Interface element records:
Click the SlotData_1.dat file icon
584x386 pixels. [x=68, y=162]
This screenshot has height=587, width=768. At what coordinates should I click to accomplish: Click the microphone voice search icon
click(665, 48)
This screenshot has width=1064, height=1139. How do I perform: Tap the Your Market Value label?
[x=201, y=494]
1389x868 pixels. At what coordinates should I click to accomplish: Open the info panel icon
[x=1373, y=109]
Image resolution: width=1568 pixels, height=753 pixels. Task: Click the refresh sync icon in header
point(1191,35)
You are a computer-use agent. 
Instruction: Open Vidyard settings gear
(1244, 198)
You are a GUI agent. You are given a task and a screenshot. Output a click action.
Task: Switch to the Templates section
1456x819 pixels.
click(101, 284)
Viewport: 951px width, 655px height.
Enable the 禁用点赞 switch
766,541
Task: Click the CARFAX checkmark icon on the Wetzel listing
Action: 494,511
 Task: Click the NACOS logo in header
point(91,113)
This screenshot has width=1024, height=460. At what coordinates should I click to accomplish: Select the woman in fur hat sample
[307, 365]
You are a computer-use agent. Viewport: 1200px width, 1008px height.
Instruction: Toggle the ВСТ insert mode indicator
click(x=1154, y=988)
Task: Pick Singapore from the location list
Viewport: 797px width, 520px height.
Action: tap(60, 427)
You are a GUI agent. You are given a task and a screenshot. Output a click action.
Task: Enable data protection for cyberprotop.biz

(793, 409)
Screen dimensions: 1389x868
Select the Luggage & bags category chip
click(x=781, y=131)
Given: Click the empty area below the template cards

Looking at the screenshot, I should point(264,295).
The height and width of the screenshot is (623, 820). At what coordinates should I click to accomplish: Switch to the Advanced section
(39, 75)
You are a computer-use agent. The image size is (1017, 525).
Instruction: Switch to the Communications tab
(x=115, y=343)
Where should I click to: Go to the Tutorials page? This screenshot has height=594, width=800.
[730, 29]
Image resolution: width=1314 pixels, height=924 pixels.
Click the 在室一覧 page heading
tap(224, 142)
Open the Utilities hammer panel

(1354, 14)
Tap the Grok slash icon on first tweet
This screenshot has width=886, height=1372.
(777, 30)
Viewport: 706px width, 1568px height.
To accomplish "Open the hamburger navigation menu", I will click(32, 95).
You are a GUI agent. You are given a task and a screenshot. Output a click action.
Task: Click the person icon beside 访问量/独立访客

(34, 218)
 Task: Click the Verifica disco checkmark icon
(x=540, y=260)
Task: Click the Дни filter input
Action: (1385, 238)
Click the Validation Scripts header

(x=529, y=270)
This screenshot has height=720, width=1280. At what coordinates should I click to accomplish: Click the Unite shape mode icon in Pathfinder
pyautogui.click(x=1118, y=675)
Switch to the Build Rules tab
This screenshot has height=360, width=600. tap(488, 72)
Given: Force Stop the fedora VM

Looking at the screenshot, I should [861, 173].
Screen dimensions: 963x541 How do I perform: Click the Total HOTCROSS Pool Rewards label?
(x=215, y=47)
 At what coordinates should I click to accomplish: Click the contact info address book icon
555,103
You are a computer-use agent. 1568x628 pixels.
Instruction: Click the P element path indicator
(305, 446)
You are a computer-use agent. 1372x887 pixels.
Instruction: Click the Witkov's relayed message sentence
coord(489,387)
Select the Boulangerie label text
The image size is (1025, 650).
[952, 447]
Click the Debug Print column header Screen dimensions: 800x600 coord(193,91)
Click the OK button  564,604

Written task —
Reproduce every line of the data above without any changes.

Solution for this problem —
Click the SlotData_1.dat file icon
584x386 pixels. [x=68, y=162]
This screenshot has height=587, width=768. At what coordinates should I click to accomplish: Click the microphone voice search icon
click(665, 48)
This screenshot has width=1064, height=1139. How do I perform: Tap the Your Market Value label?
[x=201, y=494]
1389x868 pixels. At what coordinates should I click to accomplish: Open the info panel icon
[x=1373, y=109]
Image resolution: width=1568 pixels, height=753 pixels. Task: Click the refresh sync icon in header
point(1191,35)
You are a computer-use agent. 
Instruction: Open Vidyard settings gear
(1244, 198)
You are a GUI agent. You are given a task and a screenshot. Output a click action.
Task: Switch to the Templates section
1456x819 pixels.
click(101, 284)
Viewport: 951px width, 655px height.
Enable the 禁用点赞 switch
766,541
Task: Click the CARFAX checkmark icon on the Wetzel listing
Action: 494,511
 Task: Click the NACOS logo in header
point(91,113)
This screenshot has width=1024, height=460. At what coordinates should I click to accomplish: Select the woman in fur hat sample
[307, 365]
You are a computer-use agent. Viewport: 1200px width, 1008px height.
Instruction: Toggle the ВСТ insert mode indicator
click(x=1154, y=988)
Task: Pick Singapore from the location list
Viewport: 797px width, 520px height.
Action: tap(60, 427)
You are a GUI agent. You are given a task and a screenshot. Output a click action.
Task: Enable data protection for cyberprotop.biz

(793, 409)
Screen dimensions: 1389x868
Select the Luggage & bags category chip
click(x=781, y=131)
Given: Click the empty area below the template cards

Looking at the screenshot, I should point(264,295).
The height and width of the screenshot is (623, 820). At what coordinates should I click to accomplish: Switch to the Advanced section
(39, 75)
You are a computer-use agent. The image size is (1017, 525).
Instruction: Switch to the Communications tab
(x=115, y=343)
Where should I click to: Go to the Tutorials page? This screenshot has height=594, width=800.
[730, 29]
Image resolution: width=1314 pixels, height=924 pixels.
Click the 在室一覧 page heading
tap(224, 142)
Open the Utilities hammer panel

(1354, 14)
Tap the Grok slash icon on first tweet
This screenshot has width=886, height=1372.
(777, 30)
Viewport: 706px width, 1568px height.
To accomplish "Open the hamburger navigation menu", I will click(32, 95).
You are a GUI agent. You are given a task and a screenshot. Output a click action.
Task: Click the person icon beside 访问量/独立访客

(34, 218)
 Task: Click the Verifica disco checkmark icon
(x=540, y=260)
Task: Click the Дни filter input
Action: (1385, 238)
Click the Validation Scripts header

(x=529, y=270)
This screenshot has height=720, width=1280. At what coordinates should I click to accomplish: Click the Unite shape mode icon in Pathfinder
pyautogui.click(x=1118, y=675)
Switch to the Build Rules tab
This screenshot has height=360, width=600. tap(488, 72)
Given: Force Stop the fedora VM

Looking at the screenshot, I should [861, 173].
Screen dimensions: 963x541 How do I perform: Click the Total HOTCROSS Pool Rewards label?
(x=215, y=47)
 At what coordinates should I click to accomplish: Click the contact info address book icon
555,103
You are a computer-use agent. 1568x628 pixels.
Instruction: Click the P element path indicator
(305, 446)
You are a computer-use agent. 1372x887 pixels.
Instruction: Click the Witkov's relayed message sentence
coord(489,387)
Select the Boulangerie label text
The image size is (1025, 650).
[952, 447]
Click the Debug Print column header Screen dimensions: 800x600 coord(193,91)
Click the OK button  564,604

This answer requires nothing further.